レンダラープロセス側は、Chromium の仕組みで システムのプロキシ設定が自動的に反映される ようになっています。 例えば、Web ブラウザ上の JavaScript で使用する XMLHttpRequest 関数や fetch 関数による HTTP 通信は、自動的にプロキシ経由で実行されます。 この振る舞いで問題なければ、特に設定を行う必要はありません。

BrowserWindow で扱うプロキシを明示的に指定するには、session オブジェクトの setProxy メソッド を使用します。

メインプロセスの HTTP 通信

Electron のメインプロセスはいわゆる Node.js アプリケーションと同様の仕組みで動作するので、Web ブラウザ側のプロキシ設定が自動的に反映されるようなことはありません。 しかし、electron モジュールが提供する session オブジェクトには、Chromium 側のプロキシ設定を参照する機能が備わっています。 この情報を利用すれば、メインプロセス側のプロキシ設定も自動的に行うことができます。

下記の autoProxy() 関数をメインプロセス起動直後に呼び出しておけば、メインプロセス側で実行する HTTP 通信に対してシステムのプロキシ設定が反映されます。

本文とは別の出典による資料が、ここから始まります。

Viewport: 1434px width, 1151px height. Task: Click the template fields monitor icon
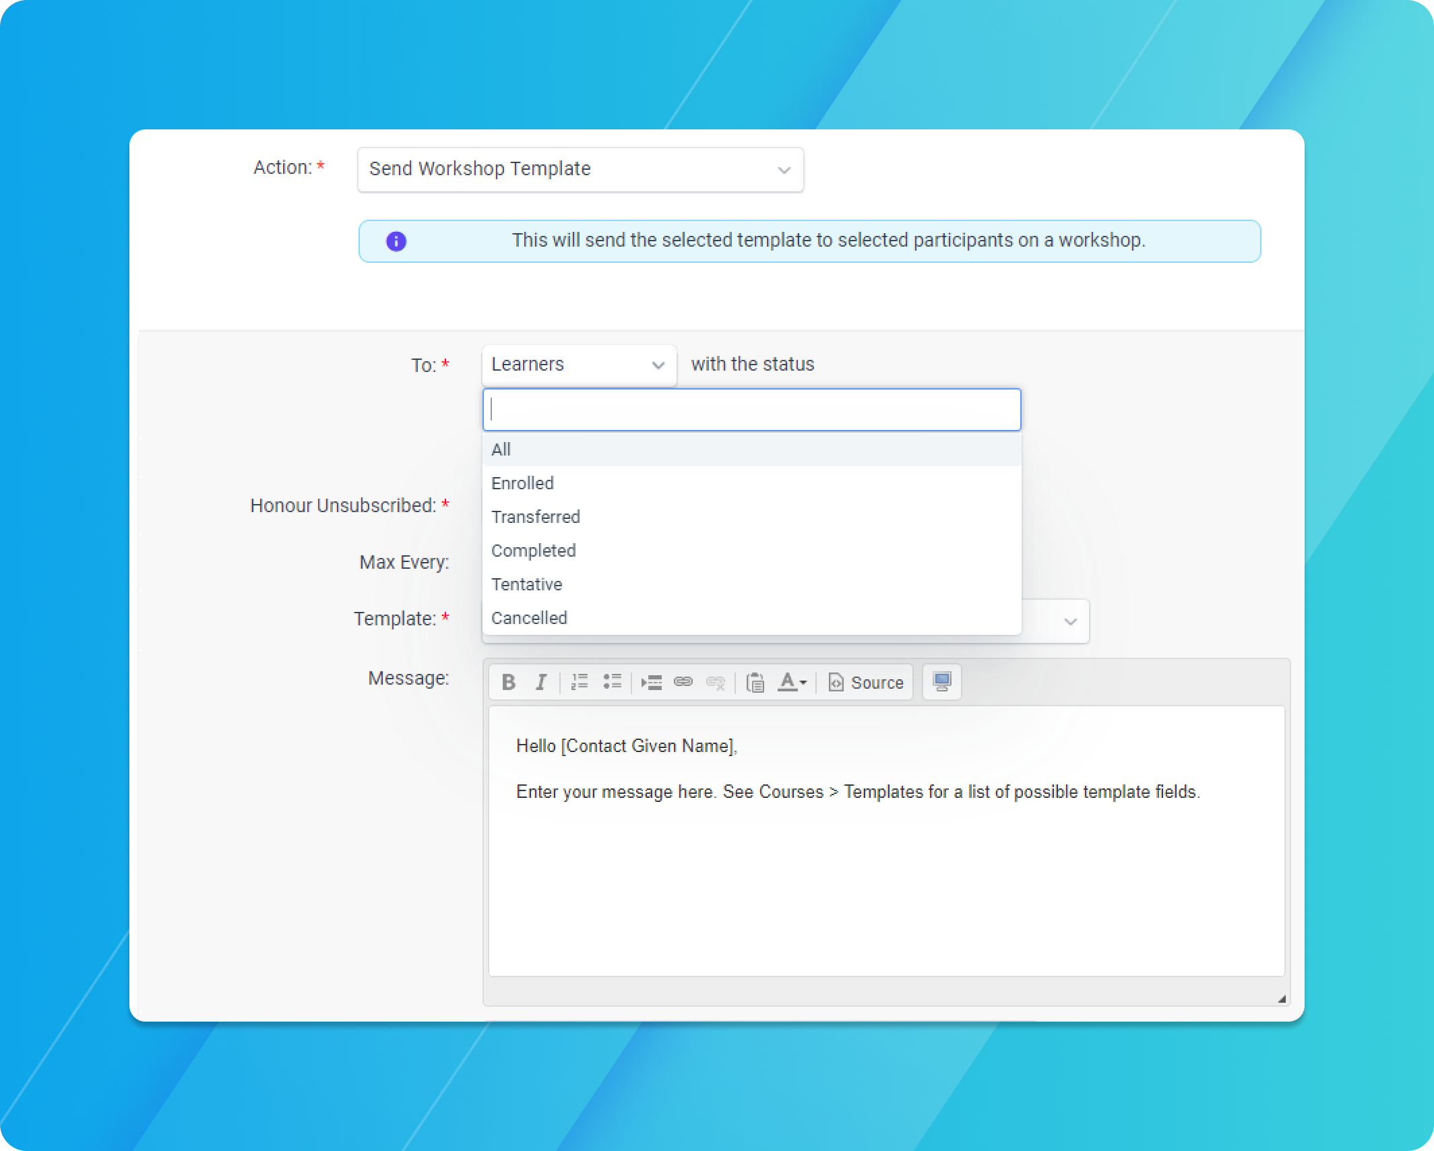coord(942,682)
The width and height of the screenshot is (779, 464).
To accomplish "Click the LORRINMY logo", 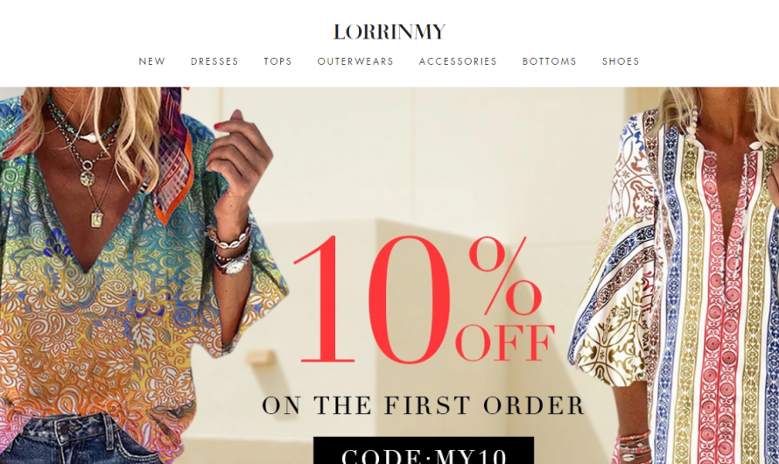I will click(x=389, y=32).
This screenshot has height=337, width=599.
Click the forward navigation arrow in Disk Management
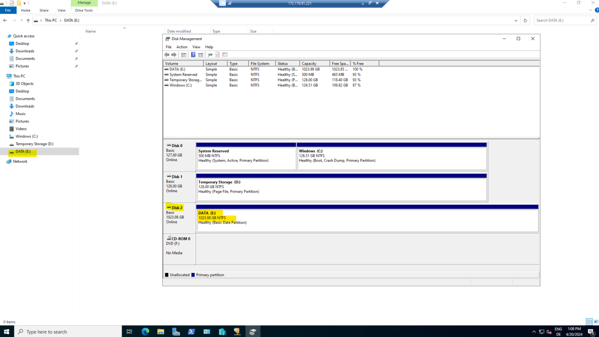[174, 54]
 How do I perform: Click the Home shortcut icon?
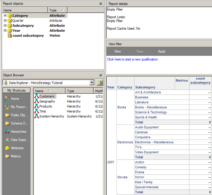click(x=7, y=99)
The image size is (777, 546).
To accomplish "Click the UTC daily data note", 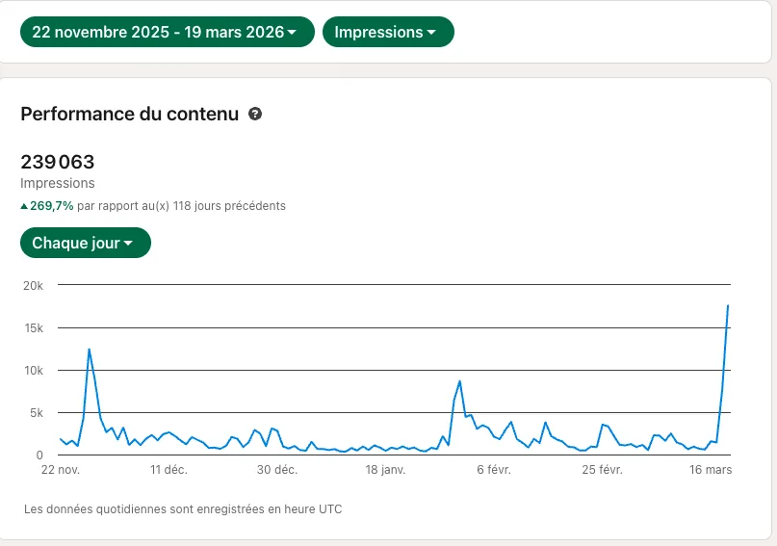I will pyautogui.click(x=183, y=509).
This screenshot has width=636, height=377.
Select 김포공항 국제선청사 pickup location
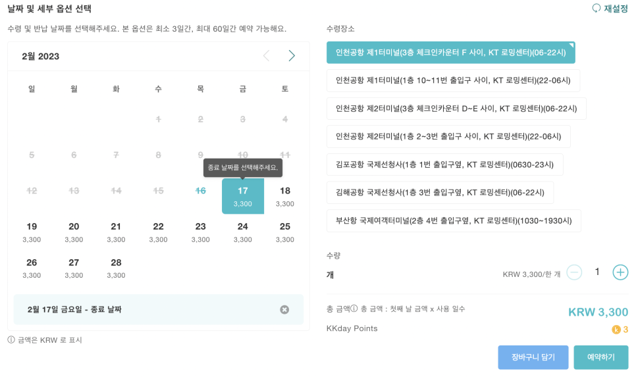click(x=444, y=164)
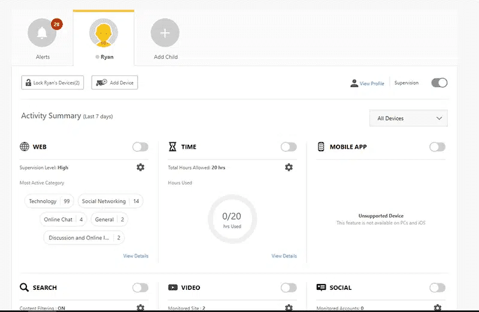This screenshot has width=479, height=312.
Task: Select the Technology category chip
Action: coord(50,201)
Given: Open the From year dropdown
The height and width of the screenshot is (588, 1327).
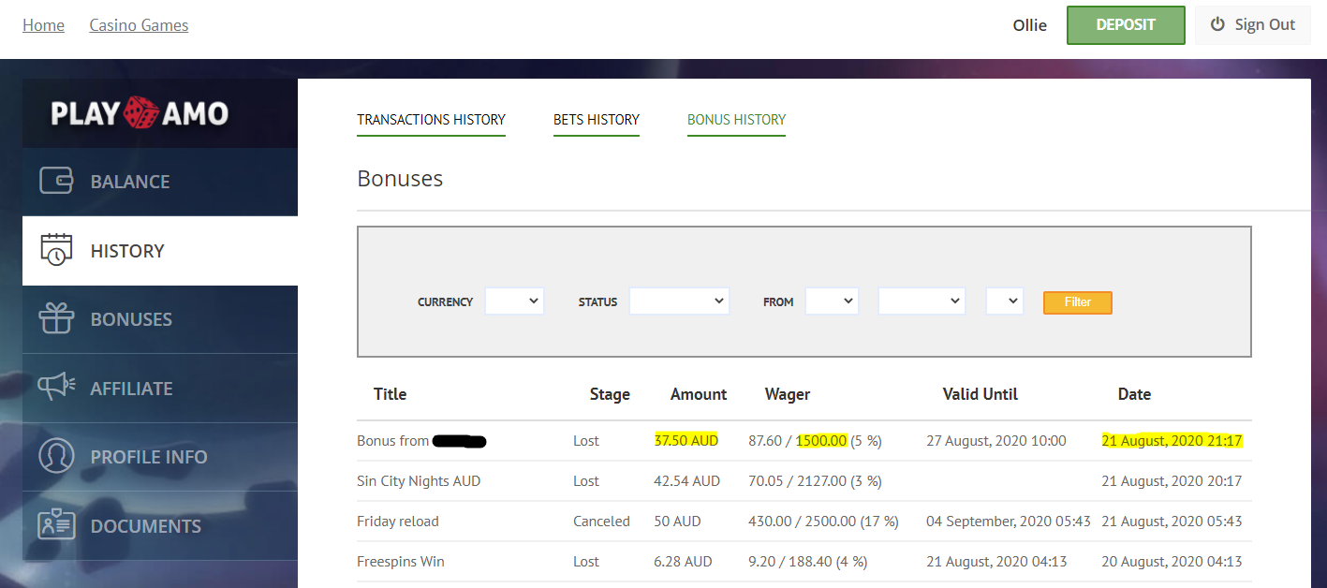Looking at the screenshot, I should tap(1005, 301).
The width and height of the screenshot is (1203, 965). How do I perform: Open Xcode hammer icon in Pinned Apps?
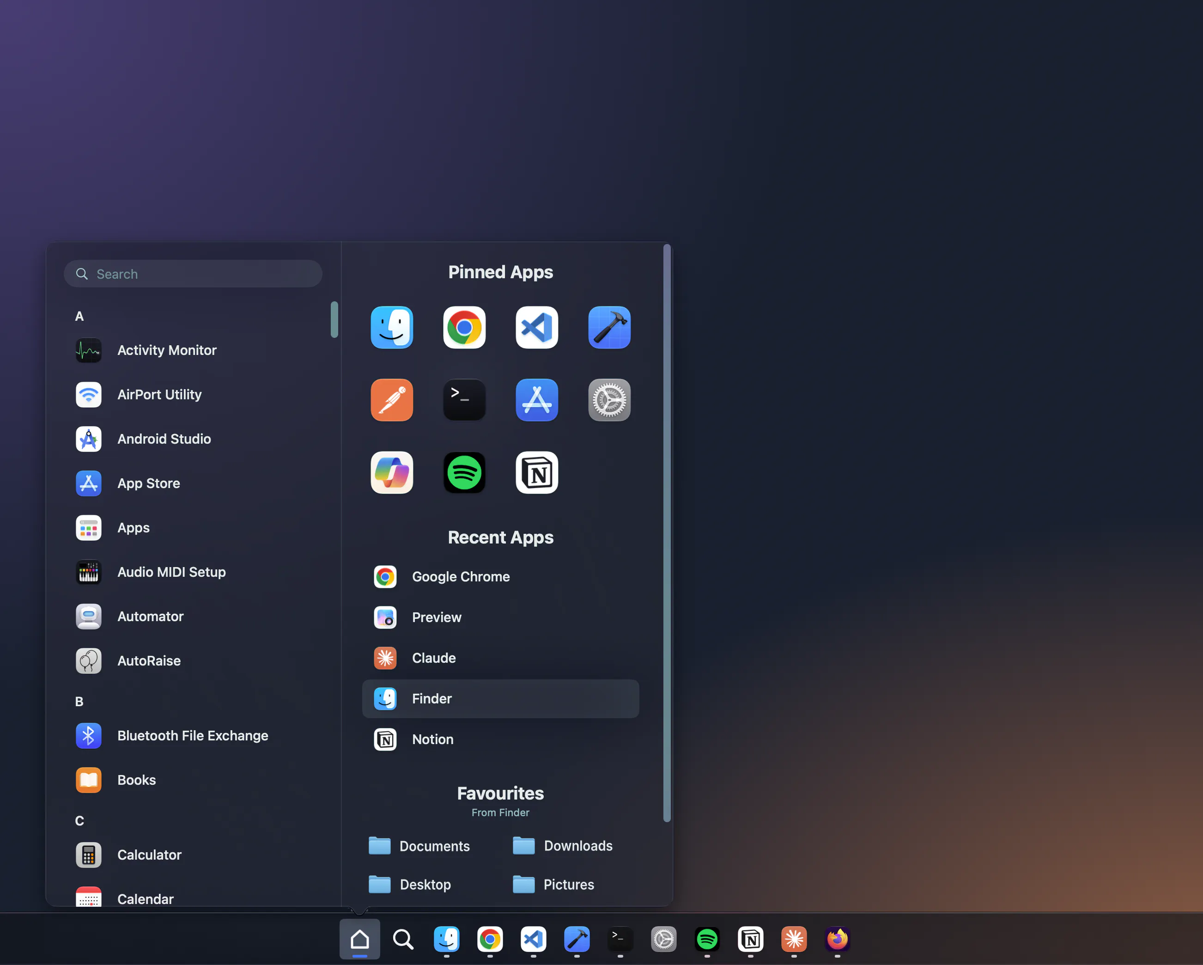(609, 328)
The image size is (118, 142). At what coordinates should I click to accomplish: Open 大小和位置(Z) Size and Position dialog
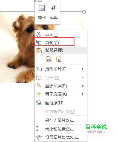point(61,129)
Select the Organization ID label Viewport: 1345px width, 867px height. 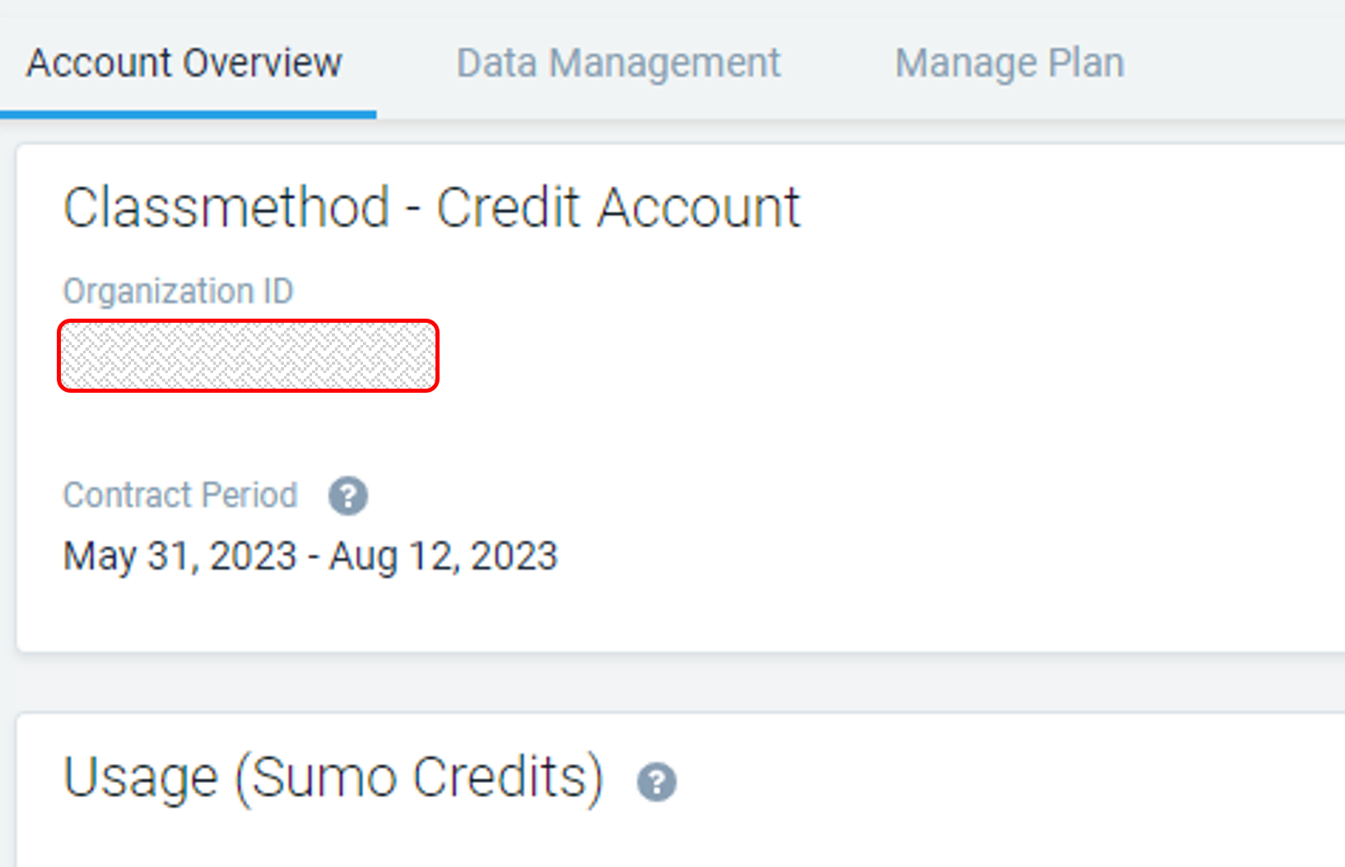[x=179, y=291]
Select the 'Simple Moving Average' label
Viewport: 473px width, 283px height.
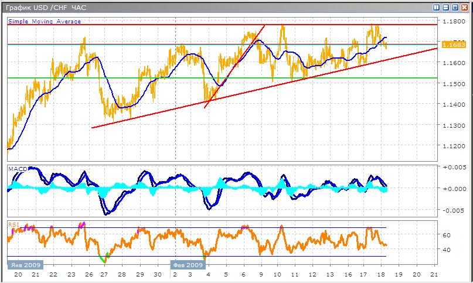(45, 22)
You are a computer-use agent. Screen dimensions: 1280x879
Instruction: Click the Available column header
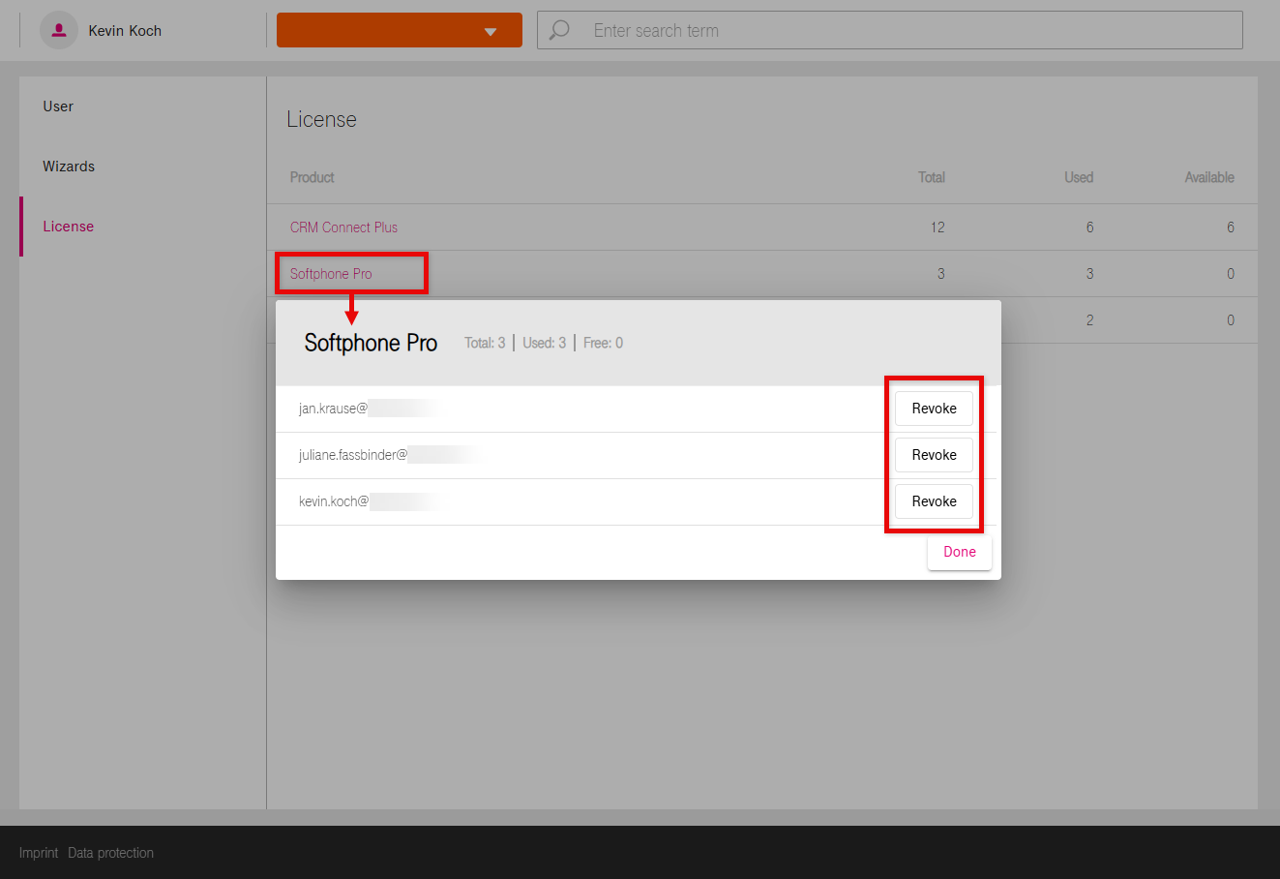point(1208,177)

import {app, session} from 'electron';
import {bootstrap} from 'global-agent';

/**
 * システムのプロキシ設定情報をメインプロセスの HTTP 通信に反映します。
 */
export function autoProxy() {
  app.once('ready', () => {
    // このアドレスは有名どころであれば何でもよい
    const TARGET = 'https://www.google.com';

    session.defaultSession.resolveProxy(TARGET).then((info: string) => {
      // システムにプロキシが設定されていない場合はなにもしない
      if (info === 'DIRECT') {
        return;
      }

      // 'PROXY proxy.example.com:8080' のような文字列から URL 部分を抽出
      const url = info.replace(/^PROXY /, '');
      setGlobalAgent(url);
    });
  });

  function setGlobalAgent(proxy: string) {
    //console.log(`Proxy settings detected: ${proxy}`);
    if (!proxy.startsWith('http')) {
      proxy = 'http://' + proxy;
    }

    // デフォルトの HTTP 通信をプロキシ経由にする
    process.env.GLOBAL_AGENT_HTTP_PROXY = proxy;
    bootstrap();
  }
}

処理の流れは次の通りです。

  1. app.once('ready') になってから session.defaultSessionsession オブジェクトを取得する。
  2. session.resolveProxy() でシステムのプロキシ情報を取得する。 プロキシ情報は文字列で返され、プロキシ設定されているときは PROXY <address:port>、プロキシ設定されていないときは DIRECT になる。
  3. システムにプロキシが設定されている場合は、その値を global-agent モジュールの bootstrap() でメインプロセス側の HTTP 通信に反映する。